During a bull market, the critical fiduciary success factor is connecting with a client’s mind. During crises, the critical factor is connecting with the client’s heart.
1. Fiduciary is a relationship, not a transaction. You’ve learned that a quarterly performance report can’t paper over a client’s emotional voids.
2. ESG/SRI is now an integral part of a fiduciary standard. Before the crisis, you often heard that the inclusion of ESG/SRG could trigger a fiduciary breach. Now the opposite is true — having a discussion with a client about impact investing is considered a fiduciary best practice.
3. The 3 F’s have been supplanted by the 3 P’s: You can no longer define your value proposition in terms of fiduciary, funds and fees.

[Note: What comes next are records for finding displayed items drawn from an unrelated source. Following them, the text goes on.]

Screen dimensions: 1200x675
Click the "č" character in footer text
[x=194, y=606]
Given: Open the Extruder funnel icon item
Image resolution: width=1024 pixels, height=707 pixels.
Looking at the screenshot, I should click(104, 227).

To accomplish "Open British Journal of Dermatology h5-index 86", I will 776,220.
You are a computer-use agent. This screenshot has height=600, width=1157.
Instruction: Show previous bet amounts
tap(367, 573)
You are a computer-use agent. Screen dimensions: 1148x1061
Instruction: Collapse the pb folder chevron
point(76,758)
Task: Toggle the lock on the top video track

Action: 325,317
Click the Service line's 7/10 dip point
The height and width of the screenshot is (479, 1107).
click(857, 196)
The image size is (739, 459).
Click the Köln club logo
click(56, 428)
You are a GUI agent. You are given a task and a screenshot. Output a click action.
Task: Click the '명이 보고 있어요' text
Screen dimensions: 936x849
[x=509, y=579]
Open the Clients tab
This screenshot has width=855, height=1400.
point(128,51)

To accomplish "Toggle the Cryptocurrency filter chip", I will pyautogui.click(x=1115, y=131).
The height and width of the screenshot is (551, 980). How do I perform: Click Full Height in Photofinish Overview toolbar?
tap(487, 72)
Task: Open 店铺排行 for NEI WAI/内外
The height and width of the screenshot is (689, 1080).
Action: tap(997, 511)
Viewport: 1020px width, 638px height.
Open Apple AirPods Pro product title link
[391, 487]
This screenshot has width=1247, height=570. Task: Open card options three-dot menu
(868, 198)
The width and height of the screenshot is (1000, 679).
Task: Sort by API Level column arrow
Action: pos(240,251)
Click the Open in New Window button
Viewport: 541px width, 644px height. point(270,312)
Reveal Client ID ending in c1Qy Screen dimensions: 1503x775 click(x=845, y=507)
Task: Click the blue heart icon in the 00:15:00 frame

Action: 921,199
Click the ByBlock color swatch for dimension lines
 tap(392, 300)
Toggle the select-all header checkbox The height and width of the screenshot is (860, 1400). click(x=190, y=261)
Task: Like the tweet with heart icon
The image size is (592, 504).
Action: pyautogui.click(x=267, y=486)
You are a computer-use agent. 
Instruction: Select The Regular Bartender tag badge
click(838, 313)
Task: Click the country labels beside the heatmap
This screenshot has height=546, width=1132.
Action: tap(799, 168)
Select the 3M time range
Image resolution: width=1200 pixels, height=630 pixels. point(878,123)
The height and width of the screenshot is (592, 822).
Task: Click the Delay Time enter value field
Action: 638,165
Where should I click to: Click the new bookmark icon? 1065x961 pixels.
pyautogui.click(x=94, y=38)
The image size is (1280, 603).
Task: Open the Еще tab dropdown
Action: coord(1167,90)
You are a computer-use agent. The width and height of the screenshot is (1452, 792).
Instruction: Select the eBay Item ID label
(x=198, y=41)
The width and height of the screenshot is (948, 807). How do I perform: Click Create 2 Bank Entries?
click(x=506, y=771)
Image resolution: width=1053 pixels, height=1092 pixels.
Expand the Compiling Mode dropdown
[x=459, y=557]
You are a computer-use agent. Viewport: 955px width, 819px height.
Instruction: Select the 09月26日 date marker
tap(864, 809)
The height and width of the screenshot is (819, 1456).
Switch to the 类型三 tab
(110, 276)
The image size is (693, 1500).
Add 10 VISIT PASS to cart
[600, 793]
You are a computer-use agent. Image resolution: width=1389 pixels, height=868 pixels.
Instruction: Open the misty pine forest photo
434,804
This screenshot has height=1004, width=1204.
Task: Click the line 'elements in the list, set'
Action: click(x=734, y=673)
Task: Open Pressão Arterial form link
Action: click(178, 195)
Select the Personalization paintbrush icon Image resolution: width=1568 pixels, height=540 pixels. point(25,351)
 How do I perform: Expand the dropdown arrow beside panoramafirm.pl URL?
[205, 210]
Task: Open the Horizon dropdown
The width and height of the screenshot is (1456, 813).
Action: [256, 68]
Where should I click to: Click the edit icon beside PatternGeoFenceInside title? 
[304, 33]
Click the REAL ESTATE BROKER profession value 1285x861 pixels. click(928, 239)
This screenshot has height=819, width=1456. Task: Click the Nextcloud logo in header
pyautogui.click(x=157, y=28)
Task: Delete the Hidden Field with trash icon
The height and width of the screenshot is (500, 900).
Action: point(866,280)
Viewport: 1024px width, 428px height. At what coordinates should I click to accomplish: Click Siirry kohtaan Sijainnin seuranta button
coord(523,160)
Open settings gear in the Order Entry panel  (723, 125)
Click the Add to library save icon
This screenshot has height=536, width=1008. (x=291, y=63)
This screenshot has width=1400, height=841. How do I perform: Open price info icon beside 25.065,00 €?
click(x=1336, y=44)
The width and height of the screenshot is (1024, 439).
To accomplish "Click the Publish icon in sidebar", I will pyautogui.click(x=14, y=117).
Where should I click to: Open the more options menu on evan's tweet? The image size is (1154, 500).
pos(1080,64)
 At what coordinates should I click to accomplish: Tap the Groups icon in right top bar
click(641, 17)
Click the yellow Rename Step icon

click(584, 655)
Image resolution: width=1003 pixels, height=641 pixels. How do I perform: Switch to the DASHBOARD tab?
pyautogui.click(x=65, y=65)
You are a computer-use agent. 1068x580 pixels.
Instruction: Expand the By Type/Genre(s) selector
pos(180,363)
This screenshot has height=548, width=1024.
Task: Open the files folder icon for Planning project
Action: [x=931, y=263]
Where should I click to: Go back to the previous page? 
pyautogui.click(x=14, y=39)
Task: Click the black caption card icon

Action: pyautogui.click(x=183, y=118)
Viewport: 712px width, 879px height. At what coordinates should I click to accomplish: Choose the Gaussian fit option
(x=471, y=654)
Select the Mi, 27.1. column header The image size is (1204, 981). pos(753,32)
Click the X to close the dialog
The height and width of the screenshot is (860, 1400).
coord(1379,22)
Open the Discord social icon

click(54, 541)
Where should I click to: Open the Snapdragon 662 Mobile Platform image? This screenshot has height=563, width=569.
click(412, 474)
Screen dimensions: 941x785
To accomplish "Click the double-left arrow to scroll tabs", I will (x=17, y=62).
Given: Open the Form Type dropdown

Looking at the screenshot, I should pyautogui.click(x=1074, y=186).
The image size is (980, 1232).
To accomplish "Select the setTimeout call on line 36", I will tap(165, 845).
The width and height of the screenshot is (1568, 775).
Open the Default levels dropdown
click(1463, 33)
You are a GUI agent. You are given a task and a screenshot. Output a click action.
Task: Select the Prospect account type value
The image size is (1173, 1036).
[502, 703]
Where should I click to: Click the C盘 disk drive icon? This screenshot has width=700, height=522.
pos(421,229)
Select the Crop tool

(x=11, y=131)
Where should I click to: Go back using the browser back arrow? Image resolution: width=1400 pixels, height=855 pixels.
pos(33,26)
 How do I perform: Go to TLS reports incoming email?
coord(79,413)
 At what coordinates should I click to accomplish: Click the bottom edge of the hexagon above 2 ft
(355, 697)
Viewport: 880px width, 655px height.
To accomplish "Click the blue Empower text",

Instead, the imperative is that you demonstrate your capacity for purpose, passion, and process.
4. It’s now easier to spot the disingenuous fiduciary. What matters during a crisis is compassion, character and competence. As such, a broker who acts like a fiduciary is far more preferable than a fiduciary who acts like a broker.
5. You have a fiduciary duty to harden clients for a VUCA world. We‘ve had to come to grips with the fact that we live in a volatile, uncertain, complex and ambiguous world. It’s now harder to model the risk/return profile of asset classes and to conduct the appropriate due diligence on investment options.
6. You’ve learned the importance of connectivity and having a communications cadence. Whatever the frequency of your communications with clients before the crises, during the crises you probably had to double it.
7. What clients needed during the crises couldn’t be found in Reg BI. A crisis is the absolute worst time to ask a client to sign a complex disclosure, for complexity often inhibits the formation of trust.